Hello I am beginning with gpgpu and had a few (simple) questions
I want to support OpenGl 2.0 cards (Ati 9500+, NVIDIA ?) and performance is crucial!
I have read a few tutorials (incl. dominik) and think I need a pingpong setup using multiple textures bound to one FBO (or is there a faster way these days)
Is there any (performace) penalty in using ARB_texture_rectangle
in stead of GL_TEXTURE_2D ? I do not know a lot about ARB/EXT, but ARB_texture_rectangle should as far as I can tell be supported by all 2.0 cards and not be any slower than GL_TEXTURE_2D… Non normalized textures are just really handy when it comes to gpgpu as I read it.
For my project I need bool(GL_RGBA2 ?)/ fixed (GL_RGBA8 ??) /float32(GL_RGBA32F_ARB) textures (input).
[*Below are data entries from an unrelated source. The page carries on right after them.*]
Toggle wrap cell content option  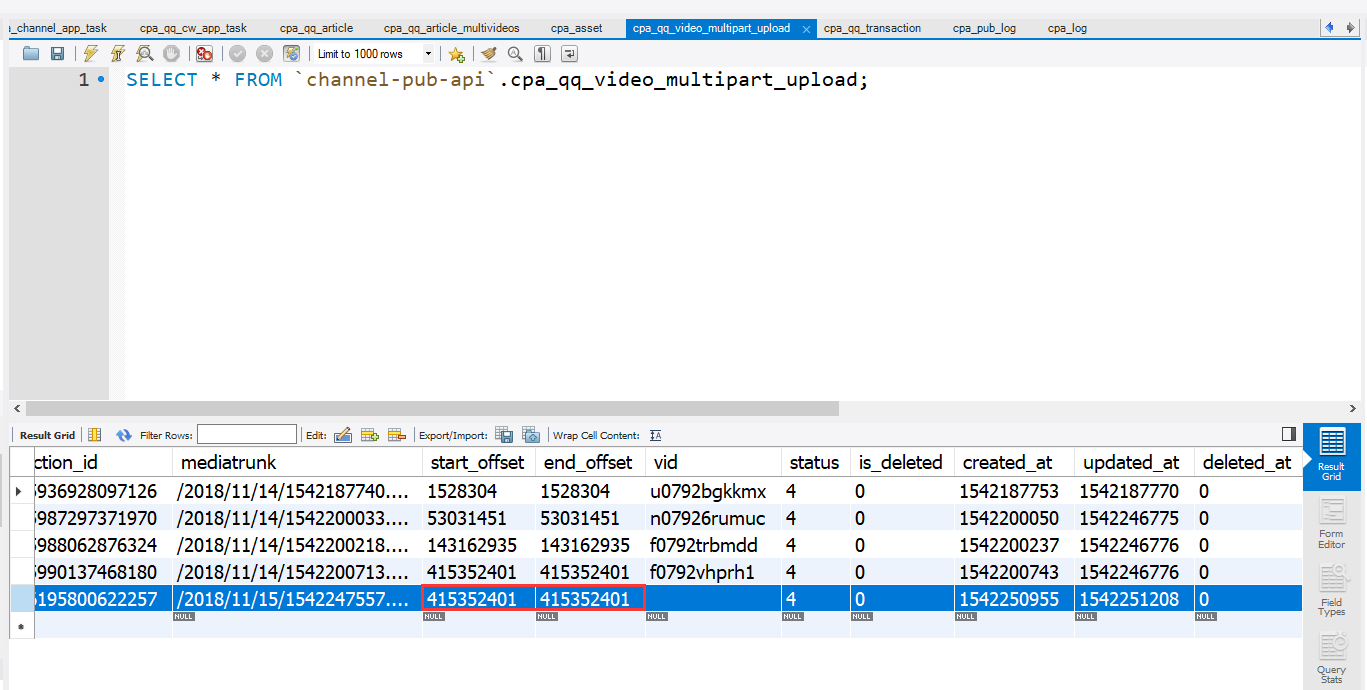point(656,435)
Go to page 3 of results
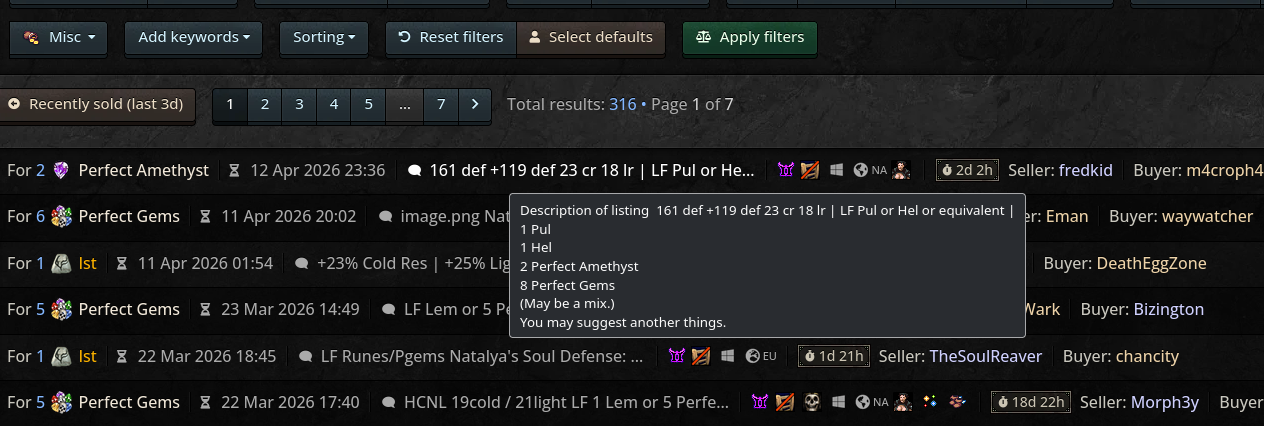This screenshot has width=1264, height=426. (299, 104)
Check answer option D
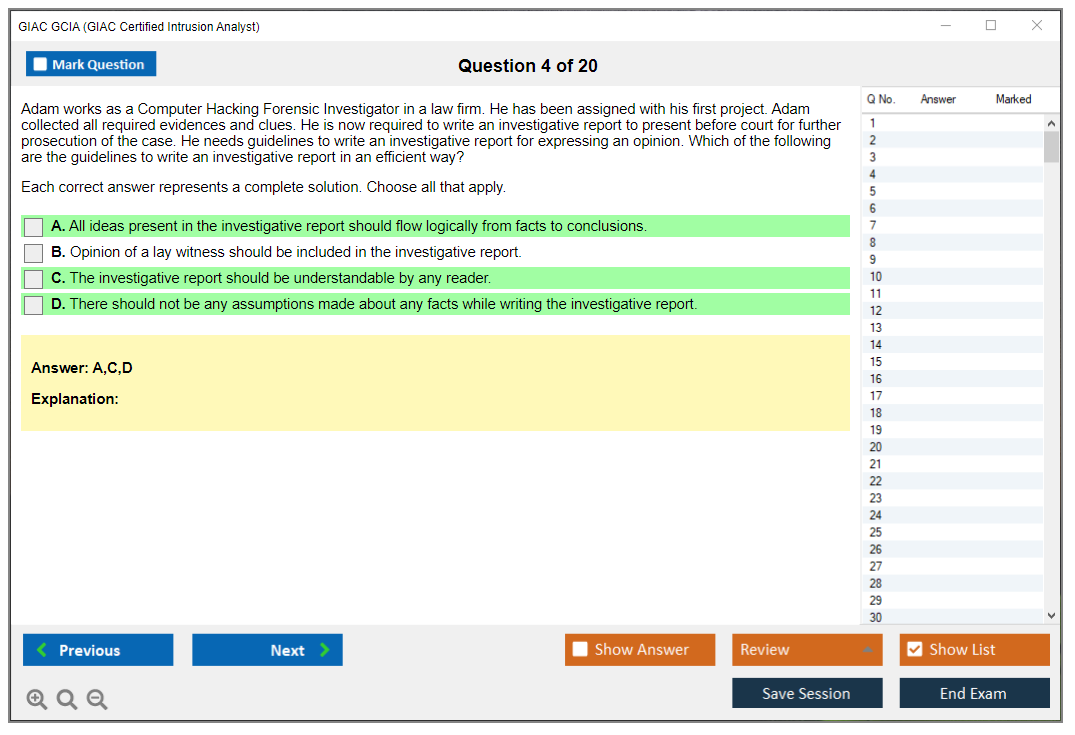The image size is (1075, 735). [x=32, y=304]
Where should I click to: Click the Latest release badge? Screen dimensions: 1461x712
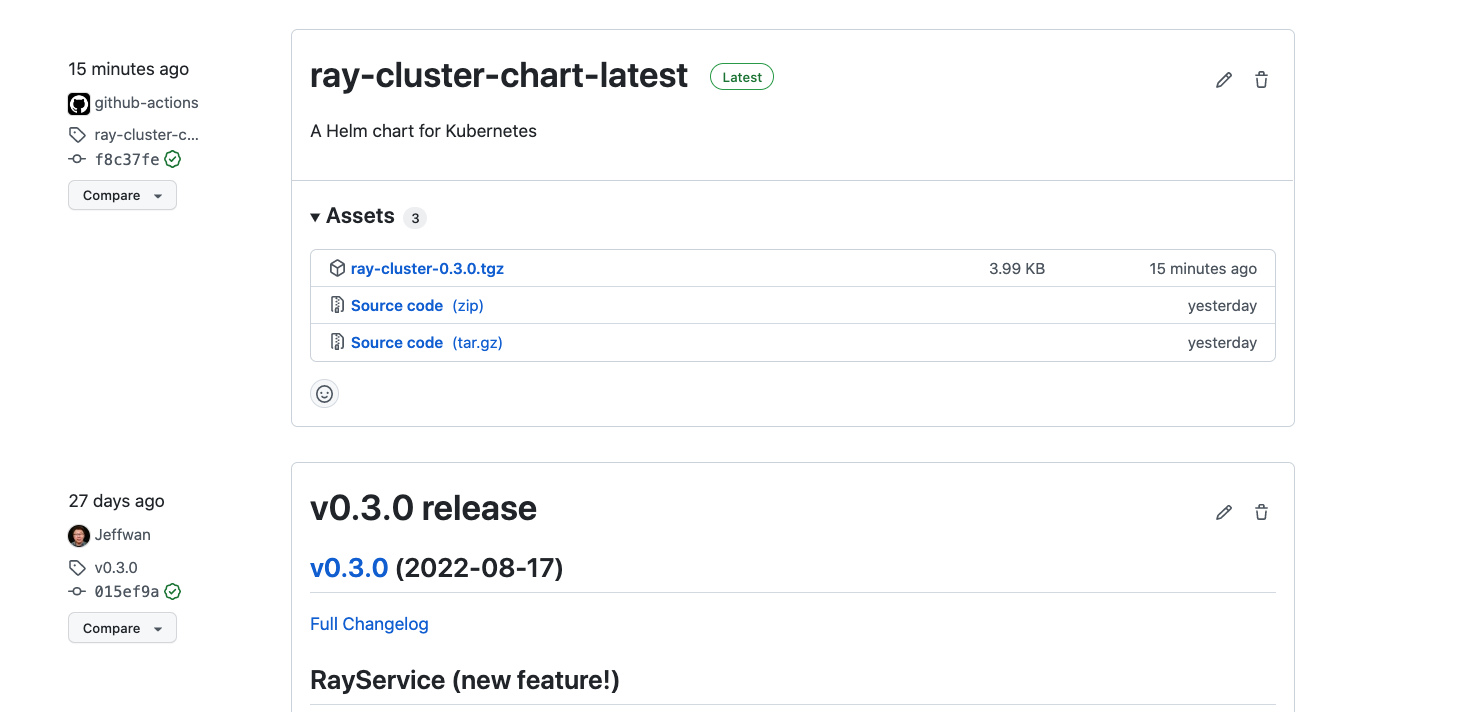point(741,76)
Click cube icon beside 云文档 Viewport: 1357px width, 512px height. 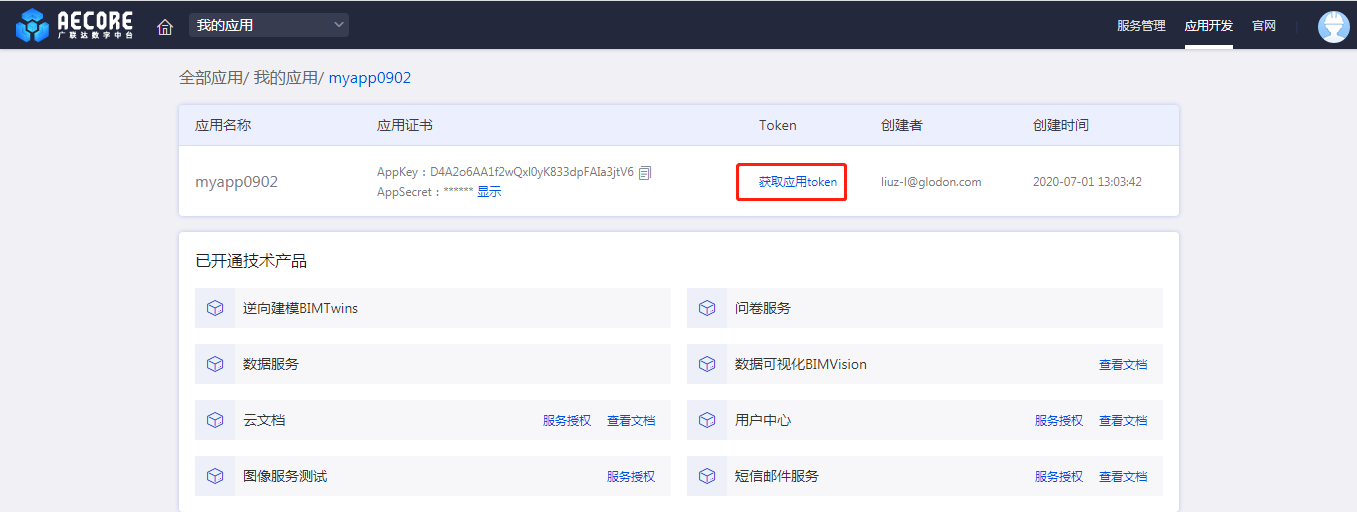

Will GL_RGBA2 compared to GL_RGBA32F_ARB be faster to upload to the gpu and process by the GPU?
And, is GL_RGBA32F_ARB still not supported by NVIDIA OpenGl 2.0 cards?
Sorry about all the questions, but I couldn’t find any definite answers online.
Maybe is better to stick on CUDA. First, using OpenGL you can have issues regarding transfer speed, texture formats, platform incompatibility, driver version issues.
Then, what kind of computation you would like to perform. Only latest hw generation support more complex shaders, while previous generation have some limits and caveats.
Cuda is no option, I need to support a wider range of cards.
I know that most things I want to do can be done in the tiny gpu shader of for instance a 9600 openGl 2.0 card, although I do not know the minimum the 2.0 specs require in number of computations/per vertex fragment shader.
I had just these questions above about what the fastest way for these computations would be on 2.0.
Thanks, I thought the GL_RGBA2 would be perfect for boolean input, but I thought that the gpu would maybe cast it to float internally anyways, which would even mean a performance drop
Isn’t Shader Model a Microsoft thing or am I getting things mixed up here?
Well to be honest it probably does get cast, but I’d be surprised if it was to 32bit float. Even if it does you’ll save transfer time.
I have to add in a caveat here though; occasionally you come across a format that for some reason internal to drivers you get a disproportionate performance hit. I haven’t tried GL_RGBA2 as I said, so it’s possible that this is one of those formats.
Sorry of course SM is MS, I’m just so used to referring to generations by SM.
edit: btw fbos are still the way to go. Note each fbo must have the same texture and size attached to it.
So even though you thought I meant SM3.0, will your answers be applicable to OpenGl 2.0 ?
Well, as I’ll be using pingponging the transfer times won’t be that important, right?
What kind of precision will you get when using GL_RGBA8? 8bit integer?
I am also a bit confused about clamping. When using FBO-pingponging, will the values ever be clamped when for instance I use GL_RGBA32F_ARB?
Yes my answers should be applicable to opengl2.0 (i haven’t read the specs to confirm this though, but I’m pretty sure we’re talking about the same thing :)).
well cpu<>gpu transfer times obviously get less important the longer you are on the card, but you still have texture fetch costs which will be considerably lower with a lower precision format.
you won’t get clamping with RGBA32F, I’m not sure exactly what happens with RGBA8 though. I don’t think it will get clamped any more than the precision of the format.
RGAB8 will give you 8bit integer per component is my understanding, but I haven’t checked that myself (I do everything in RGBA32).